ACTION ITEM »
Find the line below with "Task: Open the Show entries count dropdown" and the line with "Task: Open the 11:55 PM timestamp link". Output them and the lines between, exactly, but not the pictures.

DATA SUPPLIED »
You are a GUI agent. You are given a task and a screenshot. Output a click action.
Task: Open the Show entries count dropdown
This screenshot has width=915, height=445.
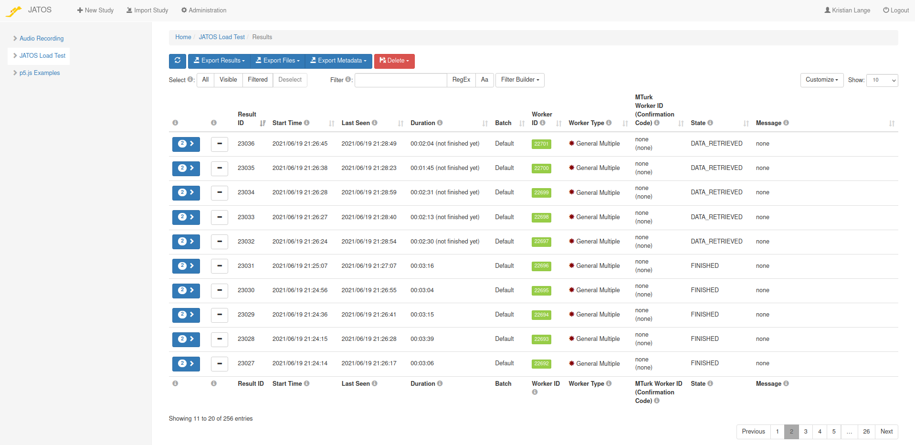(882, 80)
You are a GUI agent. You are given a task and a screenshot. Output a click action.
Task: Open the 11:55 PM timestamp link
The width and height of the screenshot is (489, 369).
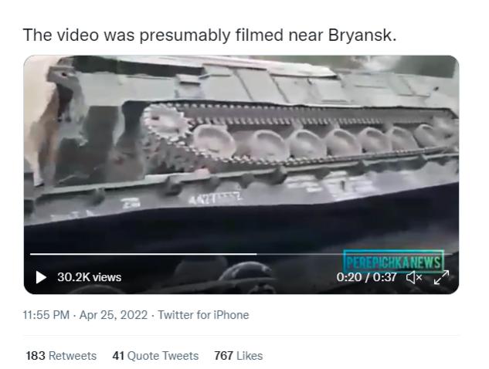point(46,315)
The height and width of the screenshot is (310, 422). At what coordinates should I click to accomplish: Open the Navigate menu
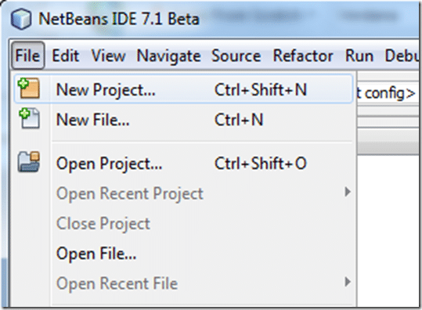[169, 56]
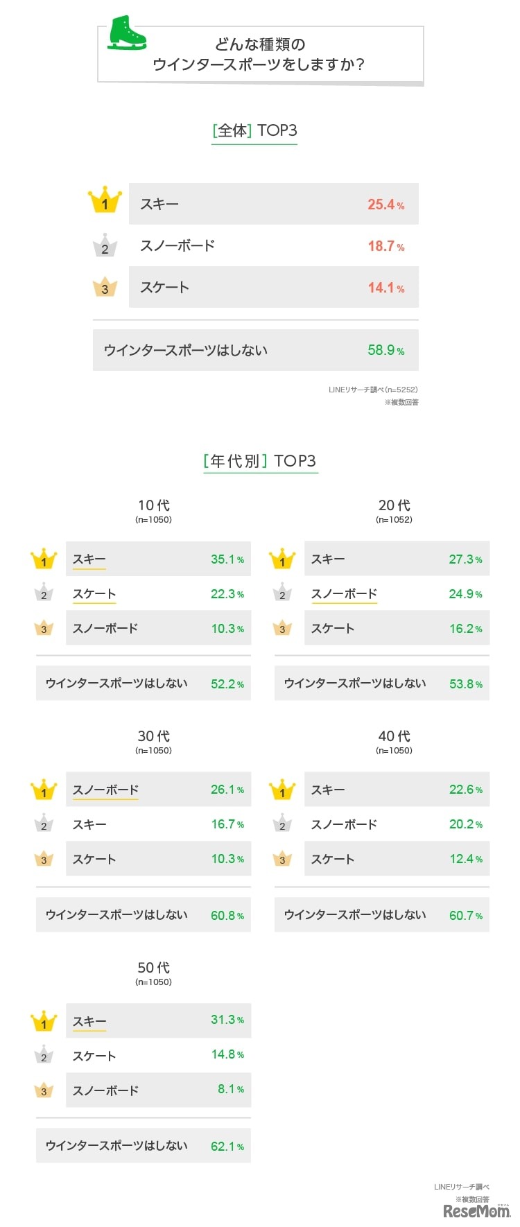The image size is (520, 1227).
Task: Click the ReseMom logo
Action: [476, 1211]
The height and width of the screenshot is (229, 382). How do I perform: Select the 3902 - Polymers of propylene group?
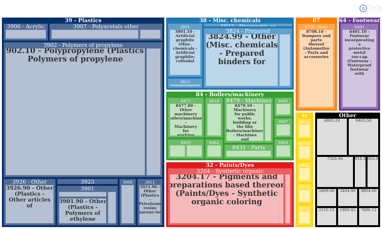83,45
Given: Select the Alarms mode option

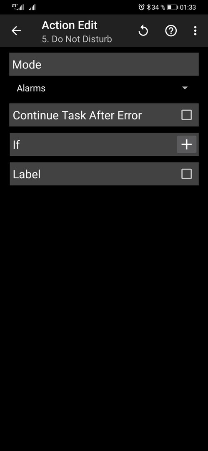Looking at the screenshot, I should point(31,88).
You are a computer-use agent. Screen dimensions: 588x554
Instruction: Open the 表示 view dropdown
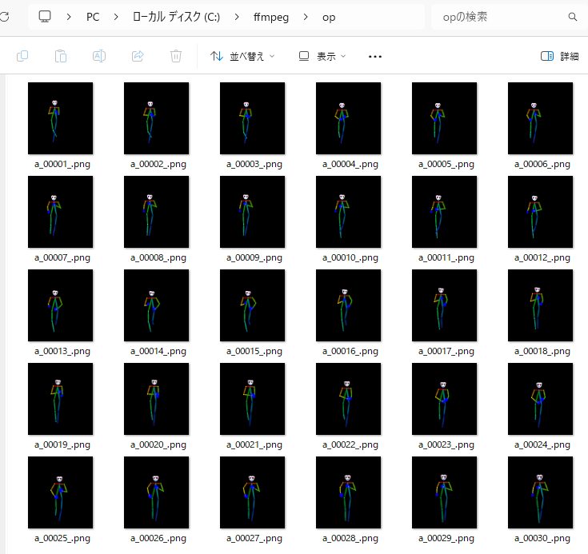322,57
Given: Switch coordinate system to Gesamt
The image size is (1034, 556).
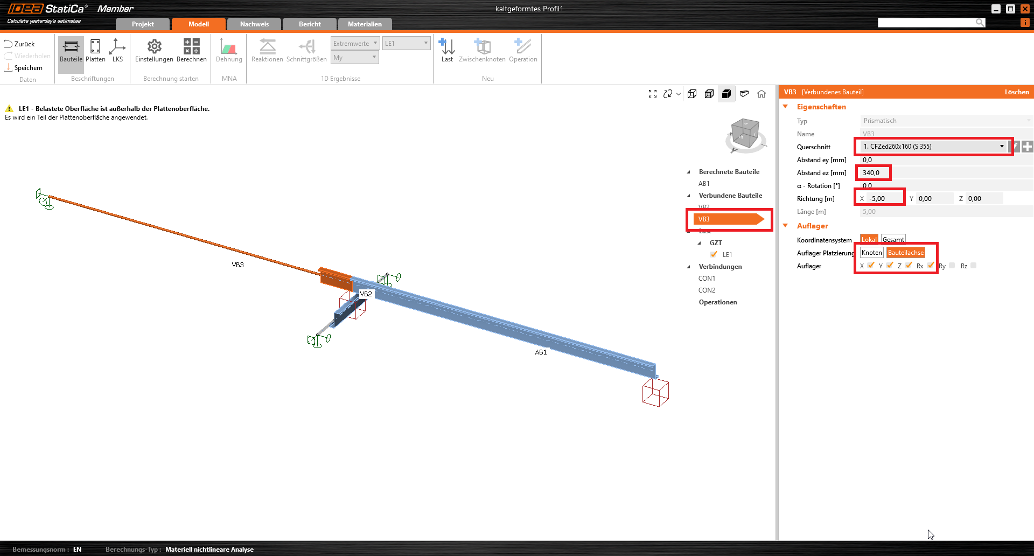Looking at the screenshot, I should [x=893, y=240].
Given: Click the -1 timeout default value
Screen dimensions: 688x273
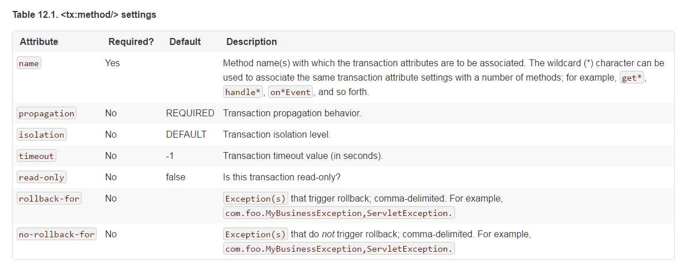Looking at the screenshot, I should (x=170, y=156).
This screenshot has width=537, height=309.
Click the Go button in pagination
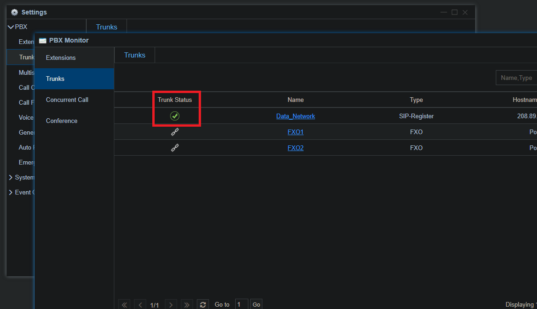[x=256, y=304]
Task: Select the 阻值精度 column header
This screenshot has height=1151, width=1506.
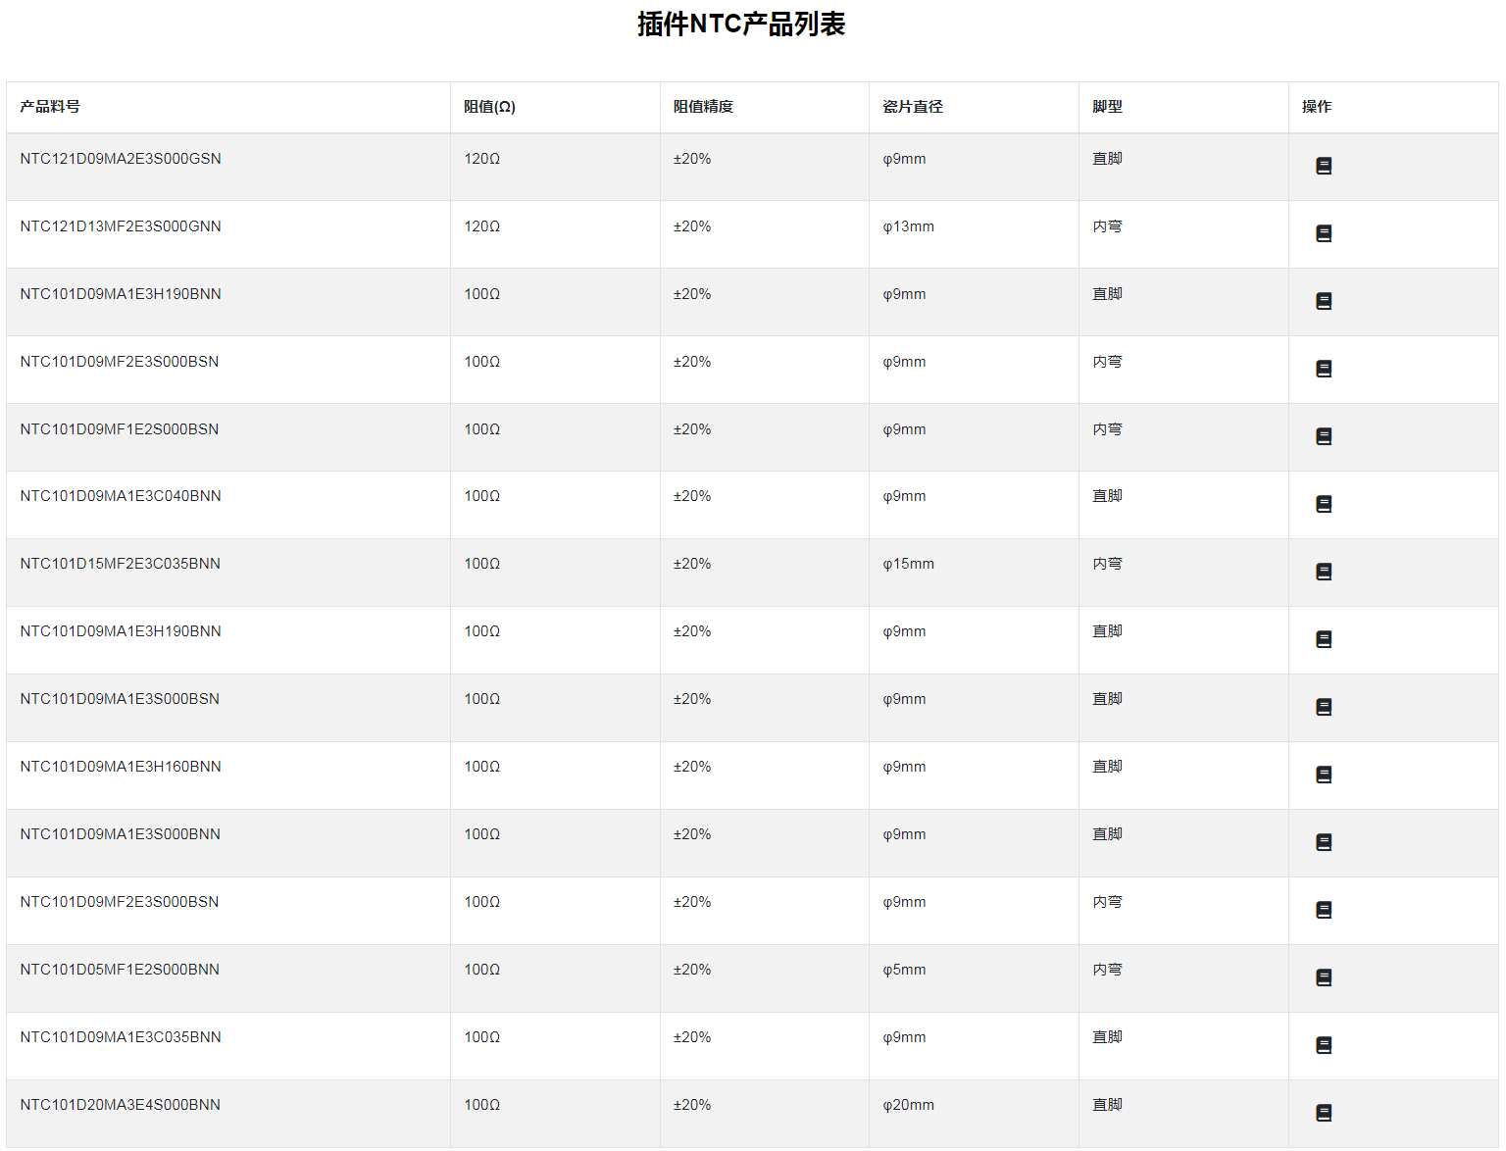Action: coord(703,107)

REPLY »
Task: Open the Show entries count dropdown
This screenshot has width=915, height=445.
(882, 80)
You are a GUI agent. You are given a task and a screenshot. Output a click action.
Task: Open the 11:55 PM timestamp link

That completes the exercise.